[Source data]
####

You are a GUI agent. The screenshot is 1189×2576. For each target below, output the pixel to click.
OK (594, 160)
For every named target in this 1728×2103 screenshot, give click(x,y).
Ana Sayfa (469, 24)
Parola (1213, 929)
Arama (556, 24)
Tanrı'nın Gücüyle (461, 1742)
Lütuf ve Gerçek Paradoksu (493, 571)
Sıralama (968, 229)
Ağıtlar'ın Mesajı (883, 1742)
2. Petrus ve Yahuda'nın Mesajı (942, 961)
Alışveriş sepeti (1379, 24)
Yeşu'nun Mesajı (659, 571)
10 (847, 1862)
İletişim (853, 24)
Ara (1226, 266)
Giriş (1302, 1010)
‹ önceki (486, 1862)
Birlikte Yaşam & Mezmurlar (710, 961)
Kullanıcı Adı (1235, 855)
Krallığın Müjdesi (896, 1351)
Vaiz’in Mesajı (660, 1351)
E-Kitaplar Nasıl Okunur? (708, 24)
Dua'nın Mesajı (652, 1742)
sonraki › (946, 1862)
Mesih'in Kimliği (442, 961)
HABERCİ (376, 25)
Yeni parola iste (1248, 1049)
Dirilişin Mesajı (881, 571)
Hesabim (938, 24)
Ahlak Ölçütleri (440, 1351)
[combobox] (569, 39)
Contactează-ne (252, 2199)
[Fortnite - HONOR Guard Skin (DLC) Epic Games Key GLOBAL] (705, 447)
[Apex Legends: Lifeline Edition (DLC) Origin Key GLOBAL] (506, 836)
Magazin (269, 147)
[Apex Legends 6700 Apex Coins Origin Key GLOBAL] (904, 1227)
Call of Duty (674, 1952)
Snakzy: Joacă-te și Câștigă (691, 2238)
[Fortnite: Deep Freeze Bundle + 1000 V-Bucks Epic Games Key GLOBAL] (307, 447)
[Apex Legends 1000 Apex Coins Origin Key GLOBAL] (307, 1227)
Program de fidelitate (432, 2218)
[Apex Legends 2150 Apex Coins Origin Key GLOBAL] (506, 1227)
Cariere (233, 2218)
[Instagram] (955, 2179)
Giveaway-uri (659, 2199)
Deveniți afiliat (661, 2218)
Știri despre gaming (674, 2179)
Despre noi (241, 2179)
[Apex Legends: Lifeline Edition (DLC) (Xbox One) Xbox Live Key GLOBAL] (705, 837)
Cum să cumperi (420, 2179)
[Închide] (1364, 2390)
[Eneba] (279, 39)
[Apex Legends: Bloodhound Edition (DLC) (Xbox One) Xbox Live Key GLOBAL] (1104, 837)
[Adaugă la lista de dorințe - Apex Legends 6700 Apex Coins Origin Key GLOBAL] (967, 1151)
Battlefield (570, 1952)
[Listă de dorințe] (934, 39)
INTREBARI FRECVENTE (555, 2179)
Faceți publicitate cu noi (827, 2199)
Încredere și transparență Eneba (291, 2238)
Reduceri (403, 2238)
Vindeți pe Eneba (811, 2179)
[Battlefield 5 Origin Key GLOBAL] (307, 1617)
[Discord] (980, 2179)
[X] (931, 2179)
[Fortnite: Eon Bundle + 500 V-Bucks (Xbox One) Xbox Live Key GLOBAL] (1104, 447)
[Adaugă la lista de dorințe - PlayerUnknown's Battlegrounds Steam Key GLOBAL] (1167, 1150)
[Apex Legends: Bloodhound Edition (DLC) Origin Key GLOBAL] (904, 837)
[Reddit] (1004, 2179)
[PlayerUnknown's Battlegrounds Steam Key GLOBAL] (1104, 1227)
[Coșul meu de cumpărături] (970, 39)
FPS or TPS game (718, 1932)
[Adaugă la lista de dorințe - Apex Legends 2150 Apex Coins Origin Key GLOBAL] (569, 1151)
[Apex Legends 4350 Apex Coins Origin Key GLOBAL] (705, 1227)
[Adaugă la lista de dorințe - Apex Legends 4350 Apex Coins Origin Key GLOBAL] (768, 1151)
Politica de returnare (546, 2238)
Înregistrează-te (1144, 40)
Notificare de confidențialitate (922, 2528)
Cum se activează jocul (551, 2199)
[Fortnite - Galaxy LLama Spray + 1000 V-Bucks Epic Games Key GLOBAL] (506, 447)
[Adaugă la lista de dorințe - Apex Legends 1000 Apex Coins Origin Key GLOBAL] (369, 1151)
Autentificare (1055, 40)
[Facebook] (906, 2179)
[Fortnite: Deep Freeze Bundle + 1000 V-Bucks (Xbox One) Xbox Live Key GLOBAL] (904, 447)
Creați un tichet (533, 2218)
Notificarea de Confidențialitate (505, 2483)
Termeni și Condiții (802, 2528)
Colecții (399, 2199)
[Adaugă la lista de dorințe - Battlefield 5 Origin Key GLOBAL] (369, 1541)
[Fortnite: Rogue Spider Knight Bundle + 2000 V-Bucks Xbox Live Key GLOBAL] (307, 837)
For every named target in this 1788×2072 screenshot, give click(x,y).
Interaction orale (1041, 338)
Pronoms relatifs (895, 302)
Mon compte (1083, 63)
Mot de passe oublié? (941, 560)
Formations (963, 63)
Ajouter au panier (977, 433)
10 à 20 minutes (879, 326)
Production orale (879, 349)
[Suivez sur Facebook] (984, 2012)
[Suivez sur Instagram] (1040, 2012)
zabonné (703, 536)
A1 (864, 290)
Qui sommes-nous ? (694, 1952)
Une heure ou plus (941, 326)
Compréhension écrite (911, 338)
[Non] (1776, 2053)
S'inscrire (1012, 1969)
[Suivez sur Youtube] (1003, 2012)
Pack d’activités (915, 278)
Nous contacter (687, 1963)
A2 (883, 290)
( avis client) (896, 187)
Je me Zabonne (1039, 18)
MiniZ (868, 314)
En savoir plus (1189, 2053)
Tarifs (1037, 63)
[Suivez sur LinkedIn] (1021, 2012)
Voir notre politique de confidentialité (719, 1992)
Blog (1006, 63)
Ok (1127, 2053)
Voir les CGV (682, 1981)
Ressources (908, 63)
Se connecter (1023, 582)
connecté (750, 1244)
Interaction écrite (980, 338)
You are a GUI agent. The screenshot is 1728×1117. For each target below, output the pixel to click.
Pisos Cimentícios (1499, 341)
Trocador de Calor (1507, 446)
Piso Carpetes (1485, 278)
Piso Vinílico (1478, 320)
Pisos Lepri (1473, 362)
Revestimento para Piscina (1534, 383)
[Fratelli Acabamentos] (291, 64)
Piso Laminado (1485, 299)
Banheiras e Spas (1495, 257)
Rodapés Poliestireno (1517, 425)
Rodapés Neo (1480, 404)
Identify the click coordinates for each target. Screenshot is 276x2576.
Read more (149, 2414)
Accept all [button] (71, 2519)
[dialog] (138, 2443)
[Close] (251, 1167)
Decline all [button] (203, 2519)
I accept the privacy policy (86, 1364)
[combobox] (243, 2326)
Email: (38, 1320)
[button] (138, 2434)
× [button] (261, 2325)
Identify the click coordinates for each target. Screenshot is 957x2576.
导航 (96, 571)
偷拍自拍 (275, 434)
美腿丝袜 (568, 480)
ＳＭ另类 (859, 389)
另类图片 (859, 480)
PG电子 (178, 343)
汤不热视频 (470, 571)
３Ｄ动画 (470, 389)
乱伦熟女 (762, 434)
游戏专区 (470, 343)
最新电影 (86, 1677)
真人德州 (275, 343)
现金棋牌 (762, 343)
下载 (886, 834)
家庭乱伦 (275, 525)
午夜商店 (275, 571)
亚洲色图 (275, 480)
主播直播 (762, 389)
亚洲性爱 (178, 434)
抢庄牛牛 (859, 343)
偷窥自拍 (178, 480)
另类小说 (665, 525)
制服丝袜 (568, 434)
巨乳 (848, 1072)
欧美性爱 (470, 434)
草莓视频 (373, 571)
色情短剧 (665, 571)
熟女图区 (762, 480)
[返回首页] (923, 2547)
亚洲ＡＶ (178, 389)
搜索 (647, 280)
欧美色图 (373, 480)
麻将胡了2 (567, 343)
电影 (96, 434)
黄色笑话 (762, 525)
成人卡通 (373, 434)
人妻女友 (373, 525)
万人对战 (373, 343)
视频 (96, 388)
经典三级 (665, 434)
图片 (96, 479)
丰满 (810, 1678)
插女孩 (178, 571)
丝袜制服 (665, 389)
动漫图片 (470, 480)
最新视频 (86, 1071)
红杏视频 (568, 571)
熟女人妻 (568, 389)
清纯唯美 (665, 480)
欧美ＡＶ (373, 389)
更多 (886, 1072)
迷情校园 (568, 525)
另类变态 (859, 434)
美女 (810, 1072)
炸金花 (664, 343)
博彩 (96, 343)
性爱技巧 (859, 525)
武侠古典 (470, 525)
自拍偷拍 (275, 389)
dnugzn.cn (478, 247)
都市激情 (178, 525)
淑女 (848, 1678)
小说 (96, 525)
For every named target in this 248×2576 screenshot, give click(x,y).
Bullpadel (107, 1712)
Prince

####

Exercise directions :: Scan the lines above for "[Fratelli Acabamentos] (291, 64)" and for "Accept all [button] (71, 2519)". Repeat exactly the line holding each of them and every line in between.

Response below ::
[Fratelli Acabamentos] (291, 64)
Piso Laminado (1485, 299)
Banheiras e Spas (1495, 257)
Rodapés Poliestireno (1517, 425)
Rodapés Neo (1480, 404)
Identify the click coordinates for each target. Screenshot is 276x2576.
Read more (149, 2414)
Accept all [button] (71, 2519)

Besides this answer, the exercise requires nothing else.